Data records:

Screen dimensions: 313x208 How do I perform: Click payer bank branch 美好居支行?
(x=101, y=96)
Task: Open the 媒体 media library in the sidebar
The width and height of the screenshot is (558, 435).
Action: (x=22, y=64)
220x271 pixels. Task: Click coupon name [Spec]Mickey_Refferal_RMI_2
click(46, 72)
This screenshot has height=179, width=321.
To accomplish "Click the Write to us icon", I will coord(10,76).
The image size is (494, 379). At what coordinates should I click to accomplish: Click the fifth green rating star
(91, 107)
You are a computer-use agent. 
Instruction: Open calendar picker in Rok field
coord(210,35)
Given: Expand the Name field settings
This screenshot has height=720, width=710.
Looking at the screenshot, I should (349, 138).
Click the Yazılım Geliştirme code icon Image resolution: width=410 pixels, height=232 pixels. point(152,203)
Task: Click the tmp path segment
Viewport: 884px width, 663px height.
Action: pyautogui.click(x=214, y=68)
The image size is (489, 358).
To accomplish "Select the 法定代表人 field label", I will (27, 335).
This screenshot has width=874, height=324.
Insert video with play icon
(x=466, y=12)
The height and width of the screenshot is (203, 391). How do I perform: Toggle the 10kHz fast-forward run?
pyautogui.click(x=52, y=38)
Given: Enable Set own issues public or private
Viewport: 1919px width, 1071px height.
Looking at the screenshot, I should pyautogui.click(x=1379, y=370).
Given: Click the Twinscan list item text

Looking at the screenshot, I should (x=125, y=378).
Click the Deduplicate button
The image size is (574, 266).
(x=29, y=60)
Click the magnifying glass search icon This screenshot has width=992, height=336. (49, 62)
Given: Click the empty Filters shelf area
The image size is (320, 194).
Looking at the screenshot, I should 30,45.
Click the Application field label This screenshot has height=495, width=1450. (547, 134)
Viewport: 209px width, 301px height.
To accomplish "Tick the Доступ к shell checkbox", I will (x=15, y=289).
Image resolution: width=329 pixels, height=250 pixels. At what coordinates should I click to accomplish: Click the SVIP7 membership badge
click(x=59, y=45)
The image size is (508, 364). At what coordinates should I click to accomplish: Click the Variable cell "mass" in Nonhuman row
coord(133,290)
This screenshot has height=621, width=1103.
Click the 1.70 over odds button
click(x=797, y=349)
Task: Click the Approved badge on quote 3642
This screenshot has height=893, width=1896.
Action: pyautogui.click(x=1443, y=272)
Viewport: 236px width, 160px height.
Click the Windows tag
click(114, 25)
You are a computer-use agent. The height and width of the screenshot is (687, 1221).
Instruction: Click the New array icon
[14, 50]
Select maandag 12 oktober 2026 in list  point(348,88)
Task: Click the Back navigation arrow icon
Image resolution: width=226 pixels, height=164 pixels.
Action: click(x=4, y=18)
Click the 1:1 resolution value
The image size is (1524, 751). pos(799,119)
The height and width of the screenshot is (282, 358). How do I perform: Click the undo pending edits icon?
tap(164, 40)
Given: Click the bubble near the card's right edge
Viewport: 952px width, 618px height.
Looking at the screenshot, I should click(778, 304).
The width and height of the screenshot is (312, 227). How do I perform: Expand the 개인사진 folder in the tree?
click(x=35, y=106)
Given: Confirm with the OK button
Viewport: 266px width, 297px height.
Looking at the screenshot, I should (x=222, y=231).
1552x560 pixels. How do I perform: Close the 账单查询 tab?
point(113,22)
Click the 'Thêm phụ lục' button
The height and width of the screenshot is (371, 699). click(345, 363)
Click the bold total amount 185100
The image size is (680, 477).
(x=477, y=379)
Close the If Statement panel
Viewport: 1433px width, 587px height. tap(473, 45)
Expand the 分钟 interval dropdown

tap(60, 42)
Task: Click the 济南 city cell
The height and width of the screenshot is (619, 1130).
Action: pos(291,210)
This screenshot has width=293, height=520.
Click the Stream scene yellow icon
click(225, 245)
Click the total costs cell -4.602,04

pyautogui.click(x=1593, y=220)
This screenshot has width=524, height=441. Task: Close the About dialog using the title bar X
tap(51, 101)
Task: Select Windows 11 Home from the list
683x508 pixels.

THE TASK:
Nothing before the line containing "This screenshot has width=524, height=441." should be repeated; repeat that line and all later lines through the end of the data above, exactly.

OUTPUT FOR THIS TASK:
This screenshot has width=524, height=441. Task: Close the About dialog using the title bar X
tap(51, 101)
Task: Select Windows 11 Home from the list
683x508 pixels.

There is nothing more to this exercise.